Mrs. Bradley said nothing for a moment, but leaned forward and put coal on the fire. Her nephew watched her. Then, as she leaned back in her chair, an unusual relaxation in her, he caught her eye, and framed a question with his lips. Mrs. Bradley nodded.
“Suicide,” she said. “Cyanide of potassium. I thought perhaps she would, and it is much the best way out for the college.”
“How did you know we should get her tonight, if you’d never set eyes on her before?”

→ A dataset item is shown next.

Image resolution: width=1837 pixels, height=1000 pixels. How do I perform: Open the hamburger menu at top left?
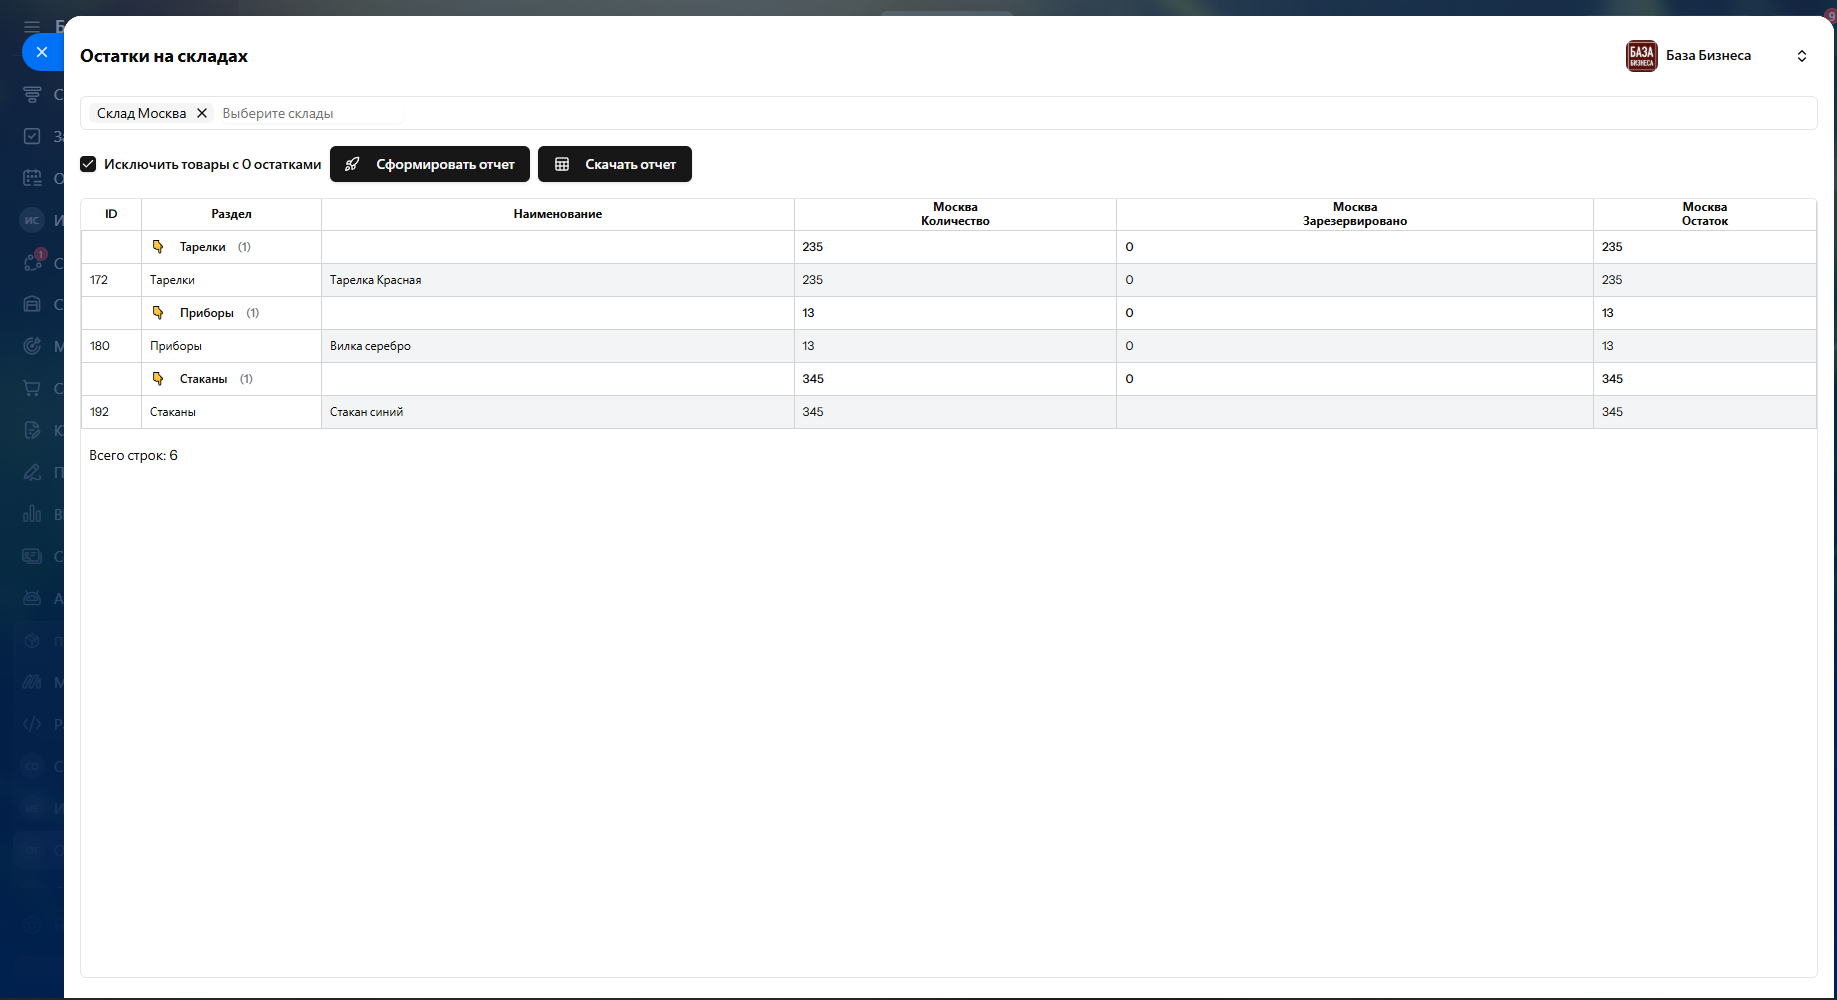(x=32, y=26)
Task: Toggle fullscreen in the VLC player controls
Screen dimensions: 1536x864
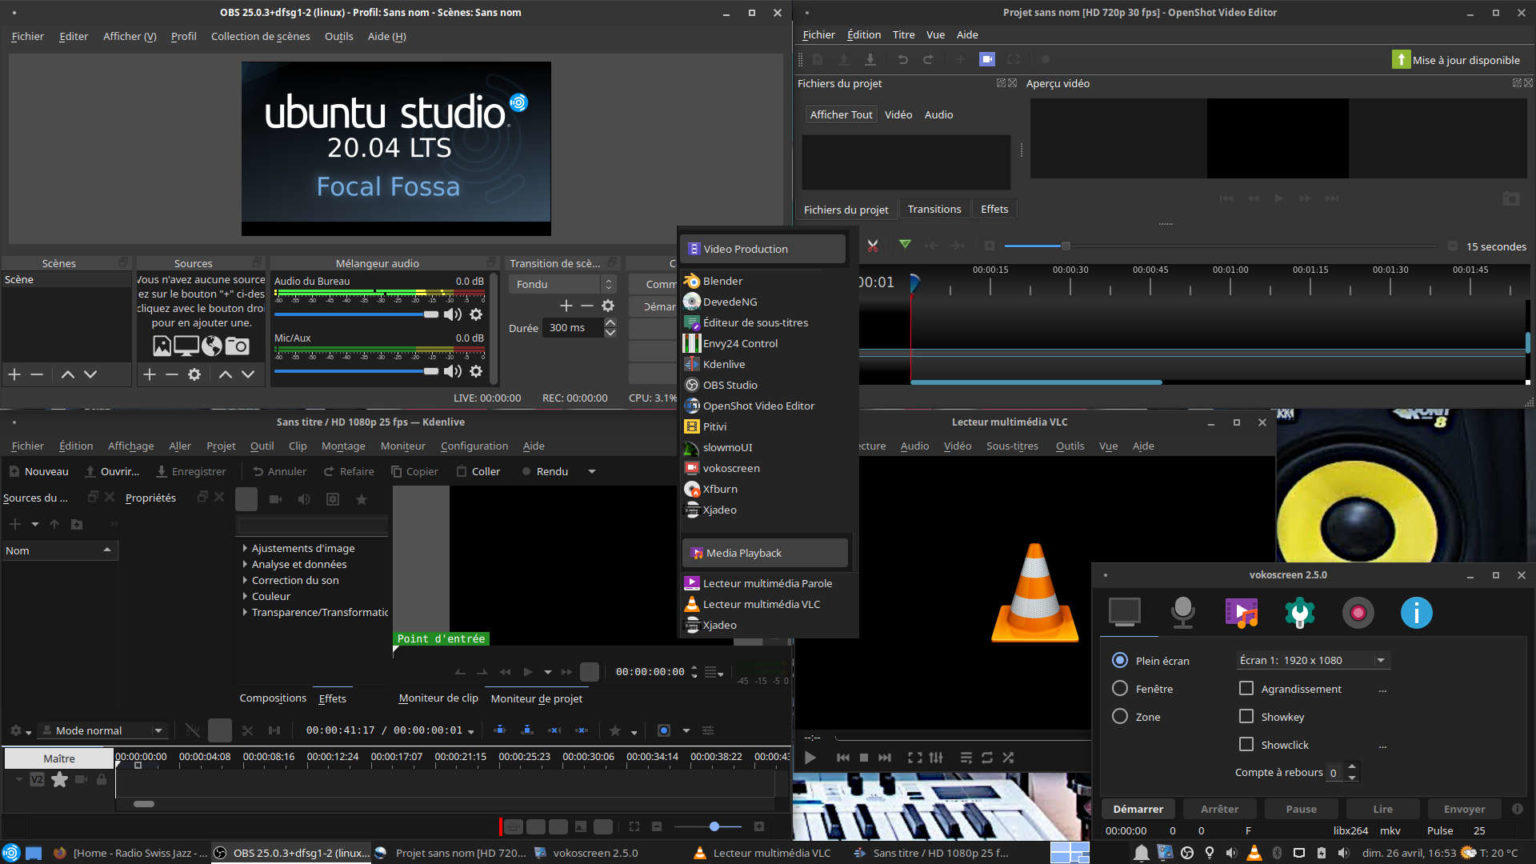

“I guessed she would take advantage of the fact that the house was empty to get into the kitchen to steal food. Most of the servants go over to the college entertainments, and the coast would be perfectly clear, once Lulu had gone to bed. I didn’t want a public fuss if it could be avoided. On the other hand, I didn’t want to lose her, by coming across here too late.”
“Has she really been living in the bakehouse?”
“Yes. It is used only twice a week for baking bread, cakes, and pastry for the whole college. Knowing the routine, she could always hide in the Hall when the bakehouse was in use. She then used the large cupboard on the top floor, the one built over Deborah’s bathroom, I expect. From a point of vantage like that, she could annoy and disturb us as much as ever she liked.”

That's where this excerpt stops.